Why Boston and Mass. need more walk-in clinics
After nearly a decade of opposition, Boston may be on the verge of getting its first for-profit walk-in clinic. Although it’s not yet official, it appears the city’s Zoning Board of Appeals has approved an urgent-care center application in West Roxbury.
Almost 3,000 “convenience” clinics in 41 states have served 10 million people. They fall into two categories — retail and urgent-care clinics. The former are typically staffed by nurse practitioners, the latter by a doctor.
In Massachusetts, there are well over 100 such clinics, including six in Cambridge alone. But if you put a Christmas light on every convenience clinic in the region and observed from an airplane, Boston would look like a black hole.
It’s not hard to understand why the clinics are increasingly popular. As the name suggests, patients don’t need an appointment, and the majority of Massachusetts clinics are open seven days a week. They’re conveniently located in drug stores and neighborhood strip malls. It generally takes significantly less time to be seen by a nurse practitioner at these walk-in clinics than it does to see a medical professional at the local emergency room.
Research shows that the quality of care at walk-in clinics is as good as or better than when the same services are provided in doctors’ offices or at the ER.
As clinics have proliferated, so have their partnerships, allowing for easy referrals and follow-up by area hospitals and health systems when patients present conditions too severe to be addressed at a walk-in facility.

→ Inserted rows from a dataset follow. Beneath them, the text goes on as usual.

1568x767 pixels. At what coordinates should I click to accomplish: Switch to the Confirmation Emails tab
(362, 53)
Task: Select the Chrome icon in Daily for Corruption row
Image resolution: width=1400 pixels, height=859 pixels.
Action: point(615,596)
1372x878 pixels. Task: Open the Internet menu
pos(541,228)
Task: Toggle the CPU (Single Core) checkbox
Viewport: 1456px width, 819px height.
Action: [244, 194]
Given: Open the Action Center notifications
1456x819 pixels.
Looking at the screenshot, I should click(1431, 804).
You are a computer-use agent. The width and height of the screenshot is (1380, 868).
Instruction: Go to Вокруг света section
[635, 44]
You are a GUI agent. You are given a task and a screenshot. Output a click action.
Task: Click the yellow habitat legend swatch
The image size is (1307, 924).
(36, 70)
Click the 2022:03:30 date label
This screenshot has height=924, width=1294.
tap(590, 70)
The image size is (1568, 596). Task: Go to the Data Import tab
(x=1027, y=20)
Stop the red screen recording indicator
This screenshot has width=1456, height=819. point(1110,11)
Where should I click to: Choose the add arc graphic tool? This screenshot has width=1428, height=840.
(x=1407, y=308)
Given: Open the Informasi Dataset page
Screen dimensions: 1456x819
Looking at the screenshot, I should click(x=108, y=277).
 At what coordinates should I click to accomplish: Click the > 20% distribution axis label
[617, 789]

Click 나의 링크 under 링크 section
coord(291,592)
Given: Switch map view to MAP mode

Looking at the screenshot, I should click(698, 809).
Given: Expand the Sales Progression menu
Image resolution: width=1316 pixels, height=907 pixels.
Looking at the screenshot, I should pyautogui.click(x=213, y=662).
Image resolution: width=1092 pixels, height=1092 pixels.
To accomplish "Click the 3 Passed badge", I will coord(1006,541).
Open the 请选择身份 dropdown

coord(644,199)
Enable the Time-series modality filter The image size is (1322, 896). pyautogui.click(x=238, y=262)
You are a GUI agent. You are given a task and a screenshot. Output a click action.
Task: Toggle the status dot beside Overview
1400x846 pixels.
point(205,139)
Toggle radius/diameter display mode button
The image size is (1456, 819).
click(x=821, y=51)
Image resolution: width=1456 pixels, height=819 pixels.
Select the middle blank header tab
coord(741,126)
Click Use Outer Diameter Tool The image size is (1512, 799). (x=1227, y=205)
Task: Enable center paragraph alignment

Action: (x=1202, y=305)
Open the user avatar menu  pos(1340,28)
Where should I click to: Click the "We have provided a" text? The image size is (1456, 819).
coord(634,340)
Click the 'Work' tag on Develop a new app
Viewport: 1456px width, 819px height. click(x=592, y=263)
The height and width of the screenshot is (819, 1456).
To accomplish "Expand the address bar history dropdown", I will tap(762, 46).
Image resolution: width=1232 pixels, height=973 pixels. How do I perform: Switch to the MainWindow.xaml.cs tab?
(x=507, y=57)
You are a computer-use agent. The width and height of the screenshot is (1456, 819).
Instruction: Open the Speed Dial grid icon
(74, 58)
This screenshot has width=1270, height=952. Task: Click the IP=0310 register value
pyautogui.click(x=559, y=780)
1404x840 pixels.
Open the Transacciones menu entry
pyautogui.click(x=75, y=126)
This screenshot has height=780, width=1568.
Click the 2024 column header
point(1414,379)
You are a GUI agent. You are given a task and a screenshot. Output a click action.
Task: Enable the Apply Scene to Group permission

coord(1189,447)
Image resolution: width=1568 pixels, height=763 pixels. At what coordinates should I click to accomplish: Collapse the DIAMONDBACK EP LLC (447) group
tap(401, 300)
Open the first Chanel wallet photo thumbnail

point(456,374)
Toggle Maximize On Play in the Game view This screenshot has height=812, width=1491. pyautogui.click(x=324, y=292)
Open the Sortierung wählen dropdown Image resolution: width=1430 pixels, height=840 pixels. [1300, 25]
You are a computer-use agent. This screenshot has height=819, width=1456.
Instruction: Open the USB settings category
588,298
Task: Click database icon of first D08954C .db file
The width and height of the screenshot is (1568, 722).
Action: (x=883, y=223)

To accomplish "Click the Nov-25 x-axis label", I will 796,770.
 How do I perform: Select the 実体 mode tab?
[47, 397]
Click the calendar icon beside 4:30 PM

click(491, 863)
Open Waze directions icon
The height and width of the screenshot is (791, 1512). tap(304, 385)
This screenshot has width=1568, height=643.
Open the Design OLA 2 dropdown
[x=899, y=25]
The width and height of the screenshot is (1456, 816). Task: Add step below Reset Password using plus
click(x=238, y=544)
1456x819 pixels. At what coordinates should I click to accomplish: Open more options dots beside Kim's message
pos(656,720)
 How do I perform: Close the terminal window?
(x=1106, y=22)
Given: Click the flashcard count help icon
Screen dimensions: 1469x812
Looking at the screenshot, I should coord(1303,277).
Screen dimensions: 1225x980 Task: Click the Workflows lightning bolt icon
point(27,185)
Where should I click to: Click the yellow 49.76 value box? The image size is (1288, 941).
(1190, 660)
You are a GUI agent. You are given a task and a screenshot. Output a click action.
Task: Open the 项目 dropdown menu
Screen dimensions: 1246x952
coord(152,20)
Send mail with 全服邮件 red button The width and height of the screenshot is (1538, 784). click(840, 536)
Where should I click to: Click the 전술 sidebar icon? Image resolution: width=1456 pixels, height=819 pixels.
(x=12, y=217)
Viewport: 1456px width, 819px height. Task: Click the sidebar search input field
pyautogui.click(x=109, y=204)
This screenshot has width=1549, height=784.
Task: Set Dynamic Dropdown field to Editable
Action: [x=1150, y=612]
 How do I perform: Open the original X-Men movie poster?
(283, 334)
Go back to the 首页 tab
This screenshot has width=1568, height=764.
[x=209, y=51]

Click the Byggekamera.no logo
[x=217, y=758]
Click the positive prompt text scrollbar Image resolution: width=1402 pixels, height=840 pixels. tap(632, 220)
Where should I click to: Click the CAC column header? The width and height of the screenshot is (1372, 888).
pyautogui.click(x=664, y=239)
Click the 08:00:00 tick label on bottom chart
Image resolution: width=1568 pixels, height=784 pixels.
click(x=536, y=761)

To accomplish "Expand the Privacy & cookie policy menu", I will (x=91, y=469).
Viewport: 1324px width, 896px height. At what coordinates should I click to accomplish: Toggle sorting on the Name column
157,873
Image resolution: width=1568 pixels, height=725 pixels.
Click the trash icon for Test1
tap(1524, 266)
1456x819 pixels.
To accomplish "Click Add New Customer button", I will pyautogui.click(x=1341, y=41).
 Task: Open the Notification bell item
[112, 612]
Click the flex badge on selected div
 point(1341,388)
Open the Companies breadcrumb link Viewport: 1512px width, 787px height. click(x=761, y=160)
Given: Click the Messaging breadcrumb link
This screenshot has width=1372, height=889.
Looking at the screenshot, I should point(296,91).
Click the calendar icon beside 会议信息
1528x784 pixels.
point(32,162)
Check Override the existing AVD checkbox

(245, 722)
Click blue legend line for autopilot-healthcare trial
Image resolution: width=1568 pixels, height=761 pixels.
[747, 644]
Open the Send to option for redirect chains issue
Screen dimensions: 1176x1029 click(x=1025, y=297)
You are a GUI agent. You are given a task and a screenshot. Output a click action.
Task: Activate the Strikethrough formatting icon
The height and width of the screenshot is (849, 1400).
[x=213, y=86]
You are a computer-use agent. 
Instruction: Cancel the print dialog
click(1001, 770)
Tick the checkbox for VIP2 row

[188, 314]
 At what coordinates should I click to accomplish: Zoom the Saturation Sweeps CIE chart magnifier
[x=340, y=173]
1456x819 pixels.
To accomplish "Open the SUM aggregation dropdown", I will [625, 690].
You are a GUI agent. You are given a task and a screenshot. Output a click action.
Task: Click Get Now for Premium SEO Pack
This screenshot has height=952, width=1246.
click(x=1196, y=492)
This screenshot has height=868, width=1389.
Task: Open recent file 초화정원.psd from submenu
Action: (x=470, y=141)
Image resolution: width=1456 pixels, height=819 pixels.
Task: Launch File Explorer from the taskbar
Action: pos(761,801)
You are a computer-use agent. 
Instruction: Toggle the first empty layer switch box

Clinics also provide a number of systemic benefits, such as taking the pressure off emergency rooms. A critical goal of the 2006 Massachusetts health care reform law that provided near-universal insurance coverage was to cut down on costly emergency room use for less serious conditions. We have made little progress toward that objective.
Annually, more than a million Massachusetts emergency room admissions — nearly 400,000 of which involve Medicaid patients— are preventable. The costs to the overall system and to public programs are staggering. Shifting patients to less expensive urgent-care centers saves money without compromising quality of care.
No community needs the clinics more than Boston. A recent survey of 15 metropolitan markets found that Boston patients experience the longest average wait to get a doctor’s appointment — 45.4 days. It took city residents an average of 66 days just to get an appointment with a family physician. Is it any wonder that they turn to emergency rooms for treatment?
Despite all the benefits of walk-in clinics, there is opposition. As is the case with new ride-hailing companies, it comes from existing providers. Thus far, Boston’s 26 community health centers and 12 teaching hospitals have succeeded in locking walk-in clinics out of the city.
Their arguments are predictable. Some doctor and hospital groups say clinics increase fragmentation by adding to the number of providers and hand-offs within the health system. They say walk-in facilities with limited services should be subject to the same regulations as larger providers when it comes to things like examination room size and separate patient entrances. Unsurprisingly, physicians’ organizations don’t like that many of these clinics are not staffed by doctors.
They’re missing the point. Typical walk-in visits are for immunizations and conditions like ear infections and strep throat. The clinics aren’t designed to compete with doctors and emergency rooms; they are meant to provide routine care that frees larger health institutions to focus on more serious conditions.
Simply put, many traditional institutions and players don’t want competition — even if it is good for patients.
The evidence shows that walk-in clinics provide treatment for routine conditions more cheaply and conveniently than doctors’ offices and emergency rooms do, without sacrificing quality of care. They are long overdue in Boston.
Jim Stergios is executive director of Pioneer Institute, a Boston-based think tank.